> [任务说明]:
在下面的条目里找出所有含有“architektura”这个词的行，把这些行一字不差地抄下来。
═════ 练习条目
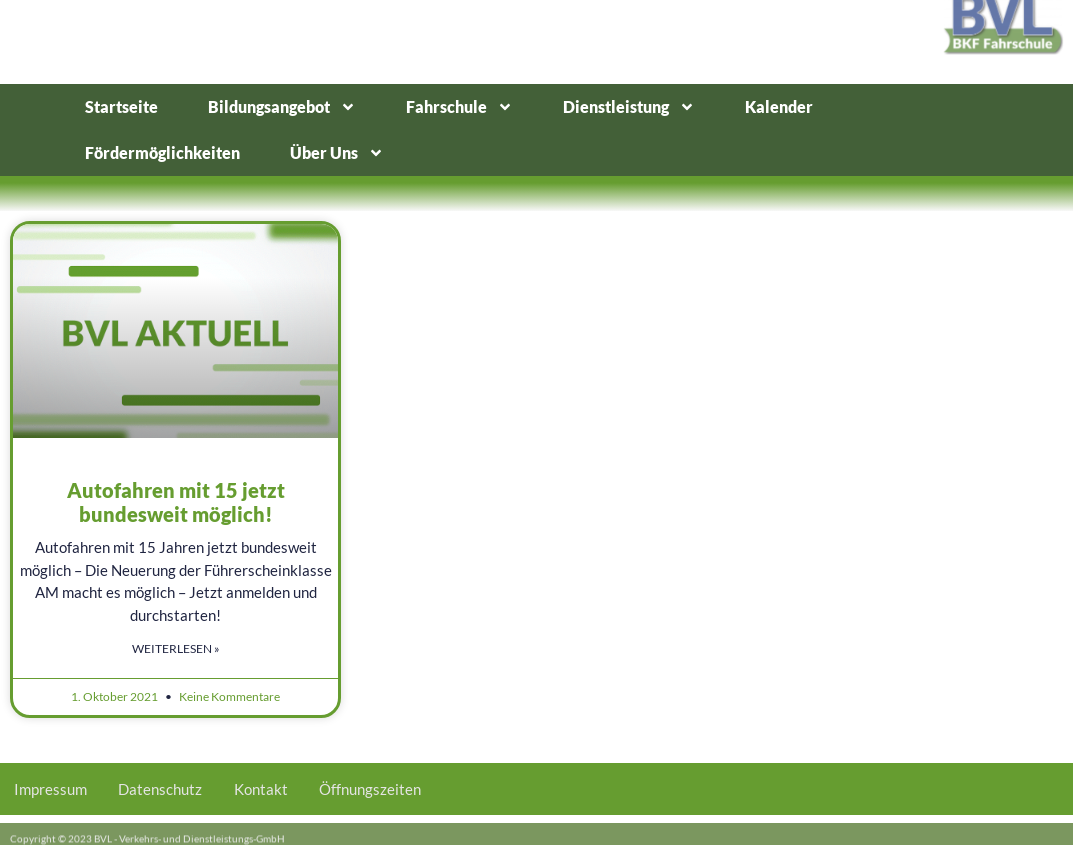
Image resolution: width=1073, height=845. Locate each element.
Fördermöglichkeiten (162, 152)
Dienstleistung (629, 107)
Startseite (121, 106)
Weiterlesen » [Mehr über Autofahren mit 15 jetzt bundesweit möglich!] (176, 648)
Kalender (779, 106)
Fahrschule (459, 107)
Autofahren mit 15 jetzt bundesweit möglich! (176, 502)
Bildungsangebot (282, 107)
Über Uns (337, 153)
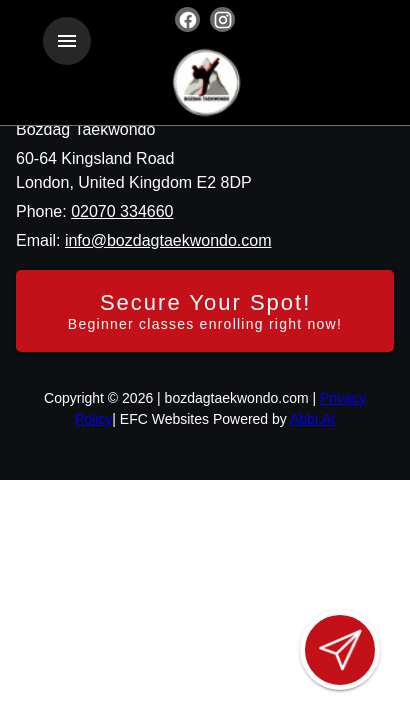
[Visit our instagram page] (222, 19)
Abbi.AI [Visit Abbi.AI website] (312, 419)
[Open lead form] (340, 650)
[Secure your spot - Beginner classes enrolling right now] (205, 311)
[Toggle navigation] (67, 41)
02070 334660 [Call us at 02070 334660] (122, 211)
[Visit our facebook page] (187, 19)
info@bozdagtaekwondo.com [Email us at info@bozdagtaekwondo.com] (168, 240)
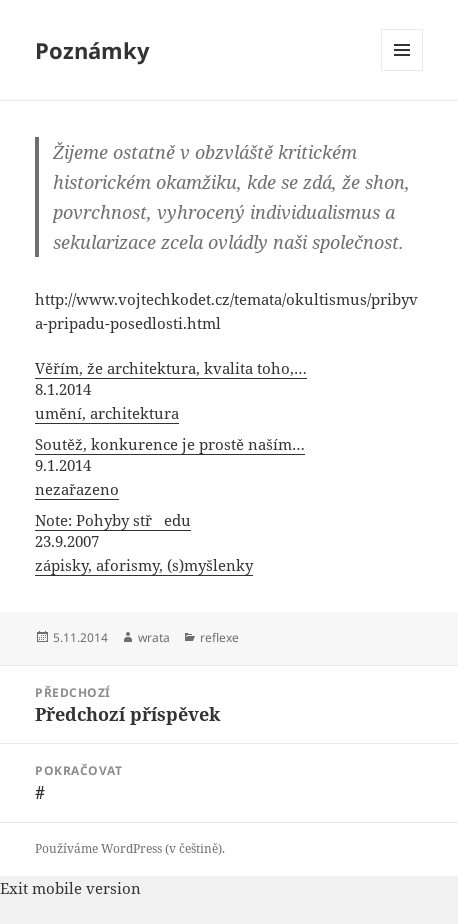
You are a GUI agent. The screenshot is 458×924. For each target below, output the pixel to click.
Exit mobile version (70, 888)
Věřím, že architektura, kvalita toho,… (171, 368)
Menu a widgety (402, 70)
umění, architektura (107, 413)
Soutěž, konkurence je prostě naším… (170, 444)
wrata (154, 637)
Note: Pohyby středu (113, 520)
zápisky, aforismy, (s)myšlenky (144, 565)
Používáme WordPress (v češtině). (130, 848)
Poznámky (92, 50)
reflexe (219, 637)
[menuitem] (229, 392)
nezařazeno (77, 489)
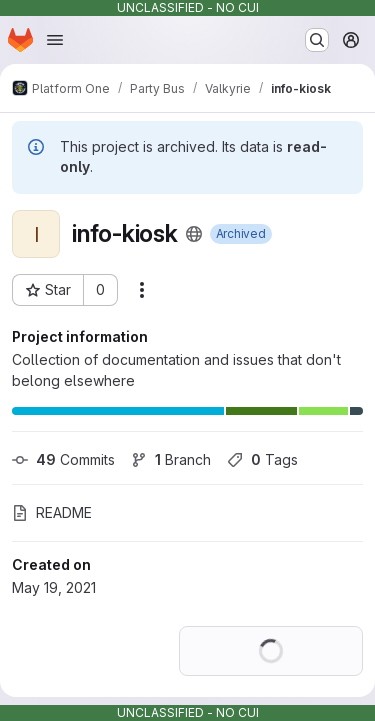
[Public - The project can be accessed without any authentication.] (194, 234)
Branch (171, 459)
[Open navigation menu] (55, 40)
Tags (262, 459)
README (52, 512)
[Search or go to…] (317, 40)
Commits (63, 459)
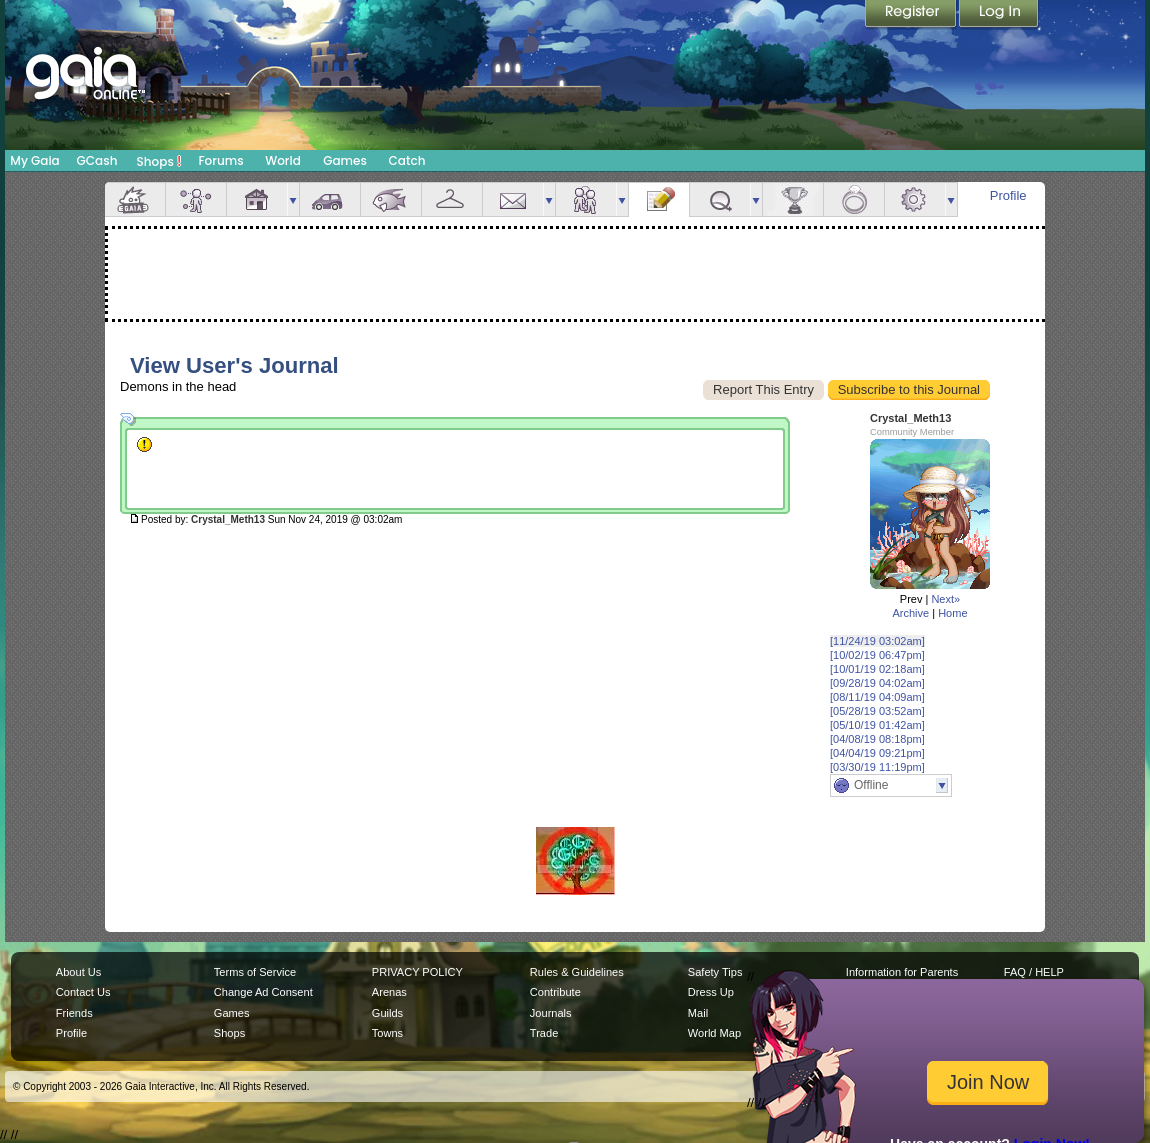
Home (952, 613)
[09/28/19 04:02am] (877, 683)
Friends (586, 199)
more (293, 199)
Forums (220, 160)
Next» (945, 599)
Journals (551, 1013)
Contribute (555, 992)
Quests (720, 199)
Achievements (793, 199)
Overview (135, 199)
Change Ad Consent (263, 992)
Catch (407, 160)
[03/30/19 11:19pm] (877, 767)
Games (345, 160)
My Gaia (34, 160)
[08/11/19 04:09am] (877, 697)
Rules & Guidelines (577, 972)
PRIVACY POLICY (417, 972)
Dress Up (711, 992)
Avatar (196, 199)
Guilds (387, 1013)
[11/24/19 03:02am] (877, 641)
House (257, 199)
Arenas (389, 992)
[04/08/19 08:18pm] (877, 739)
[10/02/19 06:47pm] (877, 655)
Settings (915, 199)
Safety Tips (715, 972)
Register (912, 15)
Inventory (452, 199)
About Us (78, 972)
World (283, 160)
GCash (97, 160)
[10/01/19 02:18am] (877, 669)
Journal (659, 199)
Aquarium (391, 199)
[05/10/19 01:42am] (877, 725)
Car (330, 199)
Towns (387, 1033)
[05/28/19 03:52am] (877, 711)
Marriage (854, 199)
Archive (910, 613)
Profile (1008, 195)
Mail (513, 199)
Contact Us (83, 992)
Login (999, 15)
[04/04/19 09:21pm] (877, 753)
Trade (544, 1033)
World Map (714, 1033)
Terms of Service (255, 972)
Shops (159, 161)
══════════
> [参考答案]:
Věřím, že architektura, kvalita toho,… (171, 368)
umění, architektura (107, 413)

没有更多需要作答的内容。